**EXERCISE AIM:** Copy each line below in which the word "taskbar" occurs.

Stored data entries
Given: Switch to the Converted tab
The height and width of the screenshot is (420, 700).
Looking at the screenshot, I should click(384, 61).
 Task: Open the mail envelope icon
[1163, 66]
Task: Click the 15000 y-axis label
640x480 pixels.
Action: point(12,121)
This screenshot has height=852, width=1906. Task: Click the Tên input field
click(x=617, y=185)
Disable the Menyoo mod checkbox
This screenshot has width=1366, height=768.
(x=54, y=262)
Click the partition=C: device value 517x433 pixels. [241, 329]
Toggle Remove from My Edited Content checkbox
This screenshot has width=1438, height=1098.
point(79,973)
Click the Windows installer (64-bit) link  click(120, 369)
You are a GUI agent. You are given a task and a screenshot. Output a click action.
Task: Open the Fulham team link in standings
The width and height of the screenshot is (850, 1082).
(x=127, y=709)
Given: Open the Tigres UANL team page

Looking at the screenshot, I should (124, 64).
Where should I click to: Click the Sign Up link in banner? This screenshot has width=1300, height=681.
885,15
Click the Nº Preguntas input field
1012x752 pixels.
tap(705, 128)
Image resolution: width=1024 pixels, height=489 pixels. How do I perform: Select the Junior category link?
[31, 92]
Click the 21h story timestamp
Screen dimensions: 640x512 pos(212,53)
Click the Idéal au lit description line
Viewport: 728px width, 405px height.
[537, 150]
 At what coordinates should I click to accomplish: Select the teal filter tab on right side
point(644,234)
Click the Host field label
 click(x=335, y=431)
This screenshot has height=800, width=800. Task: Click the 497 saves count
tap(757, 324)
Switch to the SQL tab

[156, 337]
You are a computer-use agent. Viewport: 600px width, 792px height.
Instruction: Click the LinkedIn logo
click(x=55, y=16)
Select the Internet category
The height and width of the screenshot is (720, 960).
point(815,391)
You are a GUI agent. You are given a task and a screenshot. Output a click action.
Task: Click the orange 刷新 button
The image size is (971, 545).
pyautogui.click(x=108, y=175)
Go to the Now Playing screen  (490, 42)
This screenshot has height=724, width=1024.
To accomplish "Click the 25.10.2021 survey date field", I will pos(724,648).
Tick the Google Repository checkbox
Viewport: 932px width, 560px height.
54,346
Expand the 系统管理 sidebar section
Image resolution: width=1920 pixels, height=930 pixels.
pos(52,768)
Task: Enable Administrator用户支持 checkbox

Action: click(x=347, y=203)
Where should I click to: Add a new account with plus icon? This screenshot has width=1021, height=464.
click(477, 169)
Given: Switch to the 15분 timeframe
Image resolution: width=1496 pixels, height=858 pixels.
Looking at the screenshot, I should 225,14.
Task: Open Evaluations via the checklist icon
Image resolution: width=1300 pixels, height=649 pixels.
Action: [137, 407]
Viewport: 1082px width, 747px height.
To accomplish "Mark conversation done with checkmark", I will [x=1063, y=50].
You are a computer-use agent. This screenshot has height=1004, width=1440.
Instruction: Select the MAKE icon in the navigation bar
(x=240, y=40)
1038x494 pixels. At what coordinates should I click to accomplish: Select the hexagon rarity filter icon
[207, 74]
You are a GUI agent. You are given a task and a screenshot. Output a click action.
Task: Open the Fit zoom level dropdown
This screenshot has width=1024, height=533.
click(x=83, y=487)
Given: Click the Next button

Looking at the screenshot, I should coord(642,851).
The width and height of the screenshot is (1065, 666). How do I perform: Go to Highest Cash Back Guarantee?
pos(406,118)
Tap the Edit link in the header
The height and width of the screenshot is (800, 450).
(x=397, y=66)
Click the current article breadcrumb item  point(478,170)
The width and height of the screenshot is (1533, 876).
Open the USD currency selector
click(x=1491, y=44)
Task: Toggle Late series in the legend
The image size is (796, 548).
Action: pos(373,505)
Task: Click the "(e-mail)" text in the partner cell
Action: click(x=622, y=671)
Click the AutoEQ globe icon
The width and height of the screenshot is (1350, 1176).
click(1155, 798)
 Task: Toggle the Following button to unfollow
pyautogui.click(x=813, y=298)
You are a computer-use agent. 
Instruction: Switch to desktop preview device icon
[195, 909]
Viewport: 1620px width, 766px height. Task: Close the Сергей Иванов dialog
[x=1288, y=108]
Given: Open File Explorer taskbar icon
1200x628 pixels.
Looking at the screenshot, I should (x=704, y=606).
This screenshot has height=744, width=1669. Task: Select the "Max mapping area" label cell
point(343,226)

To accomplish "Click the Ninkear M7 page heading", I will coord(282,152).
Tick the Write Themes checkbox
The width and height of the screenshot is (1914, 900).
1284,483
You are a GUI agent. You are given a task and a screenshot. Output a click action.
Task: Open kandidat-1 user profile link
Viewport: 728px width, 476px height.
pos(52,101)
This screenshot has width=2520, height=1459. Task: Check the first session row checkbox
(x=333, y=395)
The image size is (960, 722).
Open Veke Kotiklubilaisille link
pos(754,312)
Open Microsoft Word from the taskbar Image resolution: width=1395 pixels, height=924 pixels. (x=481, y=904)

**FINAL ANSWER:**
Given: Open File Explorer taskbar icon
Open Microsoft Word from the taskbar Image resolution: width=1395 pixels, height=924 pixels. (x=481, y=904)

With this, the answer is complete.